Single vs. dual-gradient mud system. From the perspective of the well, there is no mud above the mudline in a SubSea MudLift system.
Dual gradient drilling
In the Gulf of Mexico and the Atlantic's Angola Basin in West Africa's Gulf of Guinea, young, rapid depositional basins where the margin between high pore pressures and low fracture resistance pressures require adding casing in both the upper hole and the pressure transition zones, the cost of an ultradeep well (6,000 ft or more) can be US$30-50 million or more, and that without certainty that its objectives will be reached. In fact, the likely bottomhole size is only 6-63/4 inches - too small to permit horizontal or multilateral completions.

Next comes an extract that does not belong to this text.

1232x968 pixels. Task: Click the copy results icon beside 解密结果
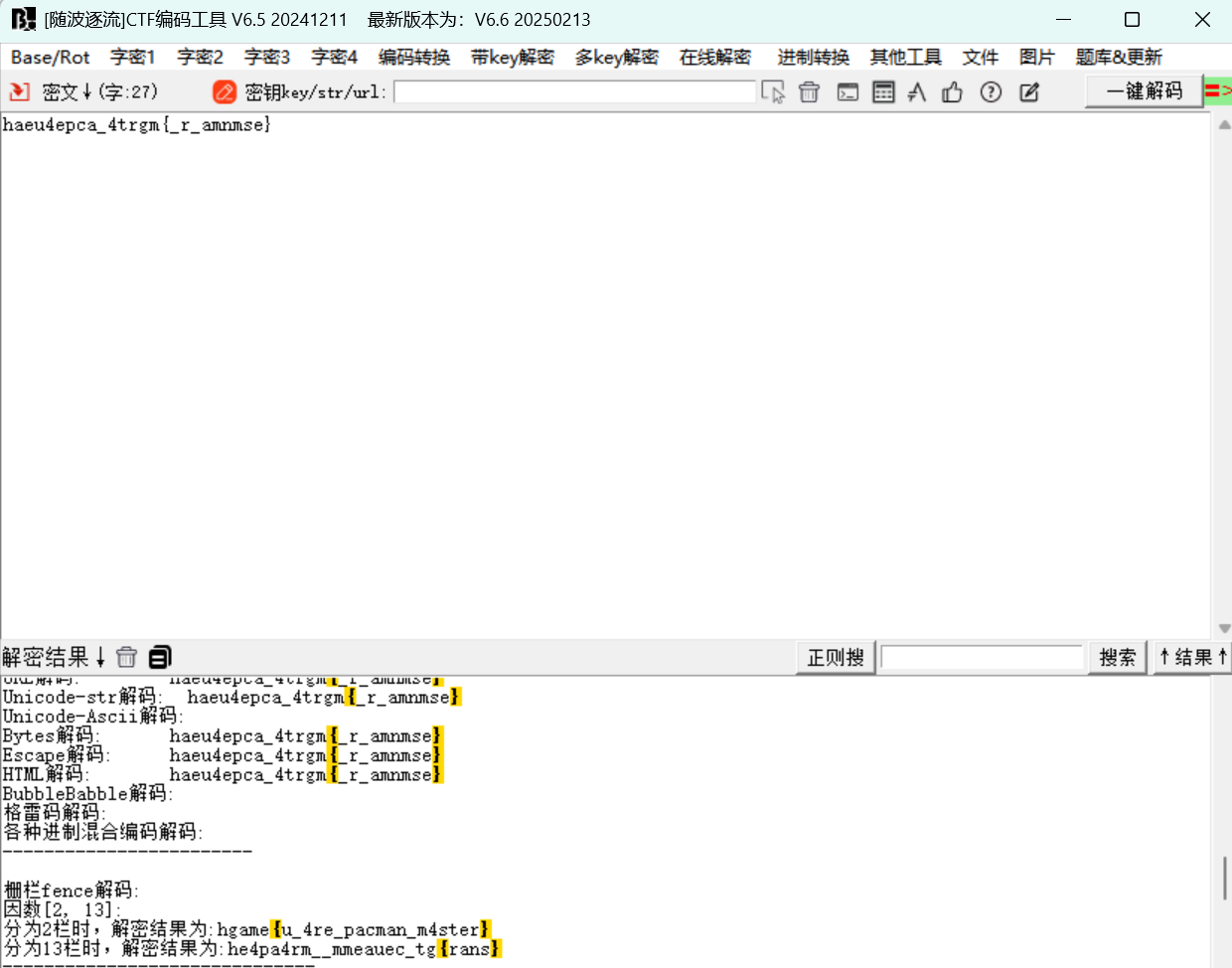pos(160,657)
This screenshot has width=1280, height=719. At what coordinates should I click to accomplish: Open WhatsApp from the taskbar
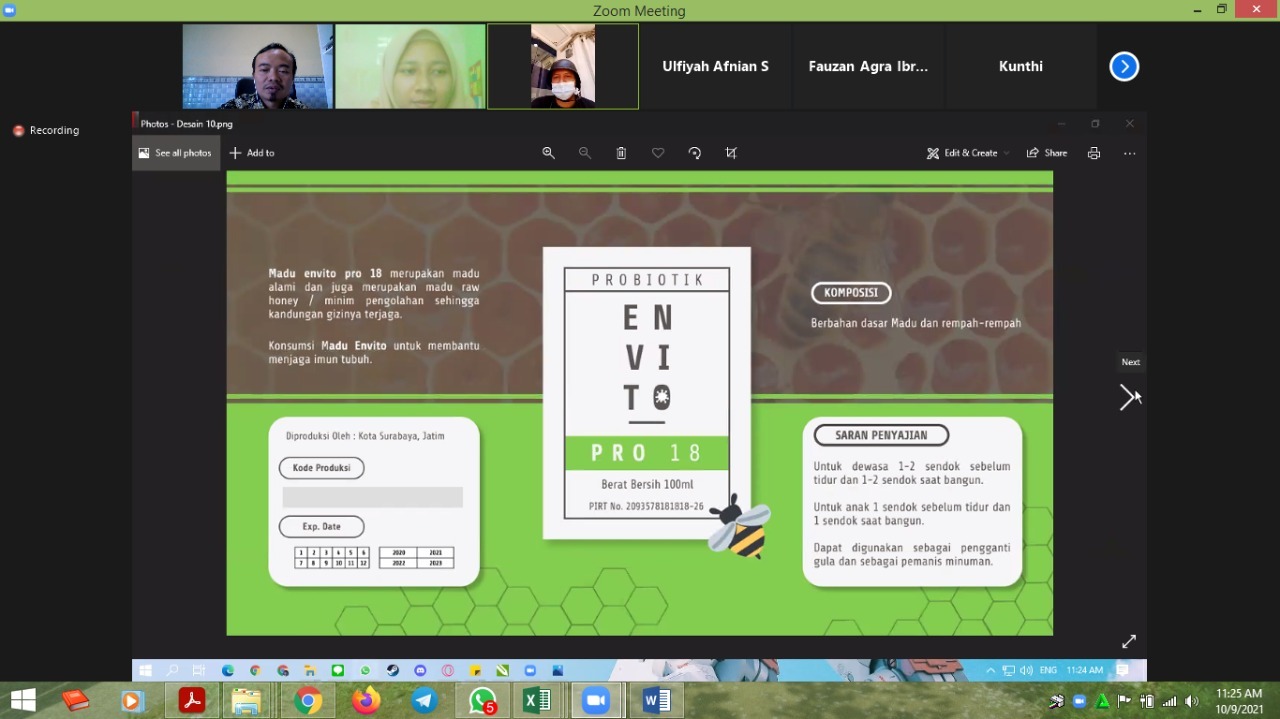tap(482, 701)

Dual gradient drilling (DGD) is perhaps the savior of ultra-deepwater development. Contrary to today's single gradient drilling technology, in which control of bottomhole pressure is achieved with a mud column from the well's bottom back to the rig, dual gradient drilling does the same thing by using the mud as far up from the bottom as the mudline, and then seawater the rest of the way to the surface. Not only does this method eliminate as many as four strings of casing, but it makes it possible to drill in almost any water depth and reach the well's objectives with a bottomhole diameter of about 12 inches - large enough to permit 7-inch casing up to the mudline and provide for both horizontal and multilateral completions. And, there is a probable savings of $5-15 million on the well.
Three approaches to DGD
At least three major industry efforts are focused on providing dual gradient drilling systems to meet the challenge of ultra-deepwater development. Each addresses the means of directing the fluids in the system to the surface in similar but mechanically different ways. Generally, upon reaching the mudline, they send the fluids into pumps that separate and direct them to different risers, the hydrocarbons and water through the drilling riser annulus, the mud and its cuttings to a separate riser to the surface.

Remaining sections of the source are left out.